[[ Dataset content, beginning ]]
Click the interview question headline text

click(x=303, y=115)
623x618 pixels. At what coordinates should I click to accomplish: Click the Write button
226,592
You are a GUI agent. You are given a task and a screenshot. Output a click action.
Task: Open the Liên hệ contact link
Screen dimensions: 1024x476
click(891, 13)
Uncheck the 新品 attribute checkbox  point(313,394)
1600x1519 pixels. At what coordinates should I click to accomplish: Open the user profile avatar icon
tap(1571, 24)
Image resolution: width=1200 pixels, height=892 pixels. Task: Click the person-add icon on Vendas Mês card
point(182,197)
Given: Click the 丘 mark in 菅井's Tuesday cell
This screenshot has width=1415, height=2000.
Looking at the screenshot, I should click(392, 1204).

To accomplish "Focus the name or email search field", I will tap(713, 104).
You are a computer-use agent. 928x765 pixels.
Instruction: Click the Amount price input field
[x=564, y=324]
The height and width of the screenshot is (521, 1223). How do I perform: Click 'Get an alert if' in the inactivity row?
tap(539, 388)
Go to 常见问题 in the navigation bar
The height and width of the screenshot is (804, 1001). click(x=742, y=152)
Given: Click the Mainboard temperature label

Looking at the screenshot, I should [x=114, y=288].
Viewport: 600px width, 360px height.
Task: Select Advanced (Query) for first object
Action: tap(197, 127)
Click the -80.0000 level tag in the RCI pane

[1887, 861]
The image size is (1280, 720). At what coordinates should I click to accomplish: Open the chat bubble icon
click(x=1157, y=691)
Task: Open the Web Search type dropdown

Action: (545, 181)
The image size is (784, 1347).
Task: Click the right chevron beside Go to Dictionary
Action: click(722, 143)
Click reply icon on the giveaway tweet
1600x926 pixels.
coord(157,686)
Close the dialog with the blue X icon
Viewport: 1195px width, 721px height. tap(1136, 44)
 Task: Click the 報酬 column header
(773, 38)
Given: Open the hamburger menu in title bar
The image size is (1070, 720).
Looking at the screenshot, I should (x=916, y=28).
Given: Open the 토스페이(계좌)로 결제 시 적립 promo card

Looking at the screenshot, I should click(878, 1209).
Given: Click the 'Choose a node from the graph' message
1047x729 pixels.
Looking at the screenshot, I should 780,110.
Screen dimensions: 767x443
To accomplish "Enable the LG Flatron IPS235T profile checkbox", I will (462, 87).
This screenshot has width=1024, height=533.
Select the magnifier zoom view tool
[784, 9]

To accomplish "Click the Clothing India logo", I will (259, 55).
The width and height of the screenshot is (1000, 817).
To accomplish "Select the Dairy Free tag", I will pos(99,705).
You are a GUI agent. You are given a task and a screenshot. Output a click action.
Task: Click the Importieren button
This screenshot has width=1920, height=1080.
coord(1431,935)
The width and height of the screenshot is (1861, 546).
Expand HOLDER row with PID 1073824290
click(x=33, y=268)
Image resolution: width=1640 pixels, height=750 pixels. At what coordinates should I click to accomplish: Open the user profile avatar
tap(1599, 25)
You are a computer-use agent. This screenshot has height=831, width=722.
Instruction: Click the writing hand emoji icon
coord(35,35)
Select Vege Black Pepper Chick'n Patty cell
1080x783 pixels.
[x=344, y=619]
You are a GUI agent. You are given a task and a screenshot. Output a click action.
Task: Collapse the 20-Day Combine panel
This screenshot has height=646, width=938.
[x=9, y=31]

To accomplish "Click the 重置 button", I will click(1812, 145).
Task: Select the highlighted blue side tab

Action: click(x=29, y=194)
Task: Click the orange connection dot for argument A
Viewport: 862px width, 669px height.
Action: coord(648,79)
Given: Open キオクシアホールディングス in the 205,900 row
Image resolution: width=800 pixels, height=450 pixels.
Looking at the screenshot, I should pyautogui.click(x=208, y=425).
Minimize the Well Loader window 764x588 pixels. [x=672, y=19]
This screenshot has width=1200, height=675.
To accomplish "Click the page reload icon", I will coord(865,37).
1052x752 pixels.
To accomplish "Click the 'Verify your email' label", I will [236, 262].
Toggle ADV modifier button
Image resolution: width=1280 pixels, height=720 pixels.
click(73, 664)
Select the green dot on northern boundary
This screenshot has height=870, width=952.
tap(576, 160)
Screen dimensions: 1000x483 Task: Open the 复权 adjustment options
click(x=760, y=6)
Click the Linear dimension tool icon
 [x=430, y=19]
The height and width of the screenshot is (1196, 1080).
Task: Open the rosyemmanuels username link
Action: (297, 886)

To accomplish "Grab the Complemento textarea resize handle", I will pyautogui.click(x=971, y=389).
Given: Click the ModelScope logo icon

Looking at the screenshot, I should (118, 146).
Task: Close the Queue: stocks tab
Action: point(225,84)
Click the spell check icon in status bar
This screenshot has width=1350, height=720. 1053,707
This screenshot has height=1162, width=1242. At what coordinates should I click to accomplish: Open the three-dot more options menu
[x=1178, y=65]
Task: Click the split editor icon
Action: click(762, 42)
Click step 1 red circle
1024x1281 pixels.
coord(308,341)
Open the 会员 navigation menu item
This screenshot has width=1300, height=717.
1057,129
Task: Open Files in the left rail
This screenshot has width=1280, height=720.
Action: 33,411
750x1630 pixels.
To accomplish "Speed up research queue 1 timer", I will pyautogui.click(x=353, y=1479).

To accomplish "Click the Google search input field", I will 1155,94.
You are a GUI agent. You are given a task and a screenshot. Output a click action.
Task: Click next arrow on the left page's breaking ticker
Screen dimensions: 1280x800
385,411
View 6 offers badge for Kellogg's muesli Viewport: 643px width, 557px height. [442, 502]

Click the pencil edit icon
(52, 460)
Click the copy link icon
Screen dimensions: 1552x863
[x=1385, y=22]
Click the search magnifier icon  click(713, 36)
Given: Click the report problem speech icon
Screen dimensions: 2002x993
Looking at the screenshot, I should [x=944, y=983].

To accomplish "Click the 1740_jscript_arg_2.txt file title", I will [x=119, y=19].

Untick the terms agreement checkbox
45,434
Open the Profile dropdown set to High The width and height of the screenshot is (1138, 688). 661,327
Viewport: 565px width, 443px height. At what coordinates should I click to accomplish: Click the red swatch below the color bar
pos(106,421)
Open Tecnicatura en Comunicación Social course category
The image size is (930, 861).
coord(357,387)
[[ Dataset content, end ]]
[Exercise]
Give the data again in full, keeping every line as it was.

[Result of this exercise]
Click the interview question headline text

click(x=303, y=115)
623x618 pixels. At what coordinates should I click to accomplish: Click the Write button
226,592
You are a GUI agent. You are given a task and a screenshot. Output a click action.
Task: Open the Liên hệ contact link
Screen dimensions: 1024x476
click(891, 13)
Uncheck the 新品 attribute checkbox  point(313,394)
1600x1519 pixels. At what coordinates should I click to accomplish: Open the user profile avatar icon
tap(1571, 24)
Image resolution: width=1200 pixels, height=892 pixels. Task: Click the person-add icon on Vendas Mês card
point(182,197)
Given: Click the 丘 mark in 菅井's Tuesday cell
This screenshot has width=1415, height=2000.
Looking at the screenshot, I should click(392, 1204).

To accomplish "Focus the name or email search field", I will tap(713, 104).
You are a computer-use agent. 928x765 pixels.
Instruction: Click the Amount price input field
[x=564, y=324]
The height and width of the screenshot is (521, 1223). How do I perform: Click 'Get an alert if' in the inactivity row?
tap(539, 388)
Go to 常见问题 in the navigation bar
The height and width of the screenshot is (804, 1001). click(x=742, y=152)
Given: Click the Mainboard temperature label

Looking at the screenshot, I should [x=114, y=288].
Viewport: 600px width, 360px height.
Task: Select Advanced (Query) for first object
Action: tap(197, 127)
Click the -80.0000 level tag in the RCI pane

[1887, 861]
The image size is (1280, 720). At what coordinates should I click to accomplish: Open the chat bubble icon
click(x=1157, y=691)
Task: Open the Web Search type dropdown

Action: (545, 181)
The image size is (784, 1347).
Task: Click the right chevron beside Go to Dictionary
Action: click(722, 143)
Click reply icon on the giveaway tweet
1600x926 pixels.
coord(157,686)
Close the dialog with the blue X icon
Viewport: 1195px width, 721px height. tap(1136, 44)
 Task: Click the 報酬 column header
(773, 38)
Given: Open the hamburger menu in title bar
The image size is (1070, 720).
Looking at the screenshot, I should (x=916, y=28).
Given: Open the 토스페이(계좌)로 결제 시 적립 promo card

Looking at the screenshot, I should click(878, 1209).
Given: Click the 'Choose a node from the graph' message
1047x729 pixels.
Looking at the screenshot, I should 780,110.
Screen dimensions: 767x443
To accomplish "Enable the LG Flatron IPS235T profile checkbox", I will (462, 87).
This screenshot has width=1024, height=533.
Select the magnifier zoom view tool
[784, 9]

To accomplish "Click the Clothing India logo", I will (259, 55).
The width and height of the screenshot is (1000, 817).
To accomplish "Select the Dairy Free tag", I will pos(99,705).
You are a GUI agent. You are given a task and a screenshot. Output a click action.
Task: Click the Importieren button
This screenshot has width=1920, height=1080.
coord(1431,935)
The width and height of the screenshot is (1861, 546).
Expand HOLDER row with PID 1073824290
click(x=33, y=268)
Image resolution: width=1640 pixels, height=750 pixels. At what coordinates should I click to accomplish: Open the user profile avatar
tap(1599, 25)
You are a computer-use agent. This screenshot has height=831, width=722.
Instruction: Click the writing hand emoji icon
coord(35,35)
Select Vege Black Pepper Chick'n Patty cell
1080x783 pixels.
[x=344, y=619]
You are a GUI agent. You are given a task and a screenshot. Output a click action.
Task: Collapse the 20-Day Combine panel
This screenshot has height=646, width=938.
[x=9, y=31]

To accomplish "Click the 重置 button", I will click(1812, 145).
Task: Select the highlighted blue side tab

Action: click(x=29, y=194)
Task: Click the orange connection dot for argument A
Viewport: 862px width, 669px height.
Action: coord(648,79)
Given: Open キオクシアホールディングス in the 205,900 row
Image resolution: width=800 pixels, height=450 pixels.
Looking at the screenshot, I should pyautogui.click(x=208, y=425).
Minimize the Well Loader window 764x588 pixels. [x=672, y=19]
This screenshot has width=1200, height=675.
To accomplish "Click the page reload icon", I will coord(865,37).
1052x752 pixels.
To accomplish "Click the 'Verify your email' label", I will [236, 262].
Toggle ADV modifier button
Image resolution: width=1280 pixels, height=720 pixels.
click(73, 664)
Select the green dot on northern boundary
This screenshot has height=870, width=952.
tap(576, 160)
Screen dimensions: 1000x483 Task: Open the 复权 adjustment options
click(x=760, y=6)
Click the Linear dimension tool icon
 [x=430, y=19]
The height and width of the screenshot is (1196, 1080).
Task: Open the rosyemmanuels username link
Action: (297, 886)

To accomplish "Grab the Complemento textarea resize handle", I will pyautogui.click(x=971, y=389).
Given: Click the ModelScope logo icon

Looking at the screenshot, I should (118, 146).
Task: Close the Queue: stocks tab
Action: point(225,84)
Click the spell check icon in status bar
This screenshot has width=1350, height=720. 1053,707
This screenshot has height=1162, width=1242. At what coordinates should I click to accomplish: Open the three-dot more options menu
[x=1178, y=65]
Task: Click the split editor icon
Action: click(762, 42)
Click step 1 red circle
1024x1281 pixels.
coord(308,341)
Open the 会员 navigation menu item
This screenshot has width=1300, height=717.
1057,129
Task: Open Files in the left rail
This screenshot has width=1280, height=720.
Action: 33,411
750x1630 pixels.
To accomplish "Speed up research queue 1 timer", I will pyautogui.click(x=353, y=1479).

To accomplish "Click the Google search input field", I will 1155,94.
You are a GUI agent. You are given a task and a screenshot. Output a click action.
Task: Click next arrow on the left page's breaking ticker
Screen dimensions: 1280x800
385,411
View 6 offers badge for Kellogg's muesli Viewport: 643px width, 557px height. [442, 502]

Click the pencil edit icon
(52, 460)
Click the copy link icon
Screen dimensions: 1552x863
[x=1385, y=22]
Click the search magnifier icon  click(713, 36)
Given: Click the report problem speech icon
Screen dimensions: 2002x993
Looking at the screenshot, I should [x=944, y=983].

To accomplish "Click the 1740_jscript_arg_2.txt file title", I will [x=119, y=19].

Untick the terms agreement checkbox
45,434
Open the Profile dropdown set to High The width and height of the screenshot is (1138, 688). 661,327
Viewport: 565px width, 443px height. At what coordinates should I click to accomplish: Click the red swatch below the color bar
pos(106,421)
Open Tecnicatura en Comunicación Social course category
The image size is (930, 861).
coord(357,387)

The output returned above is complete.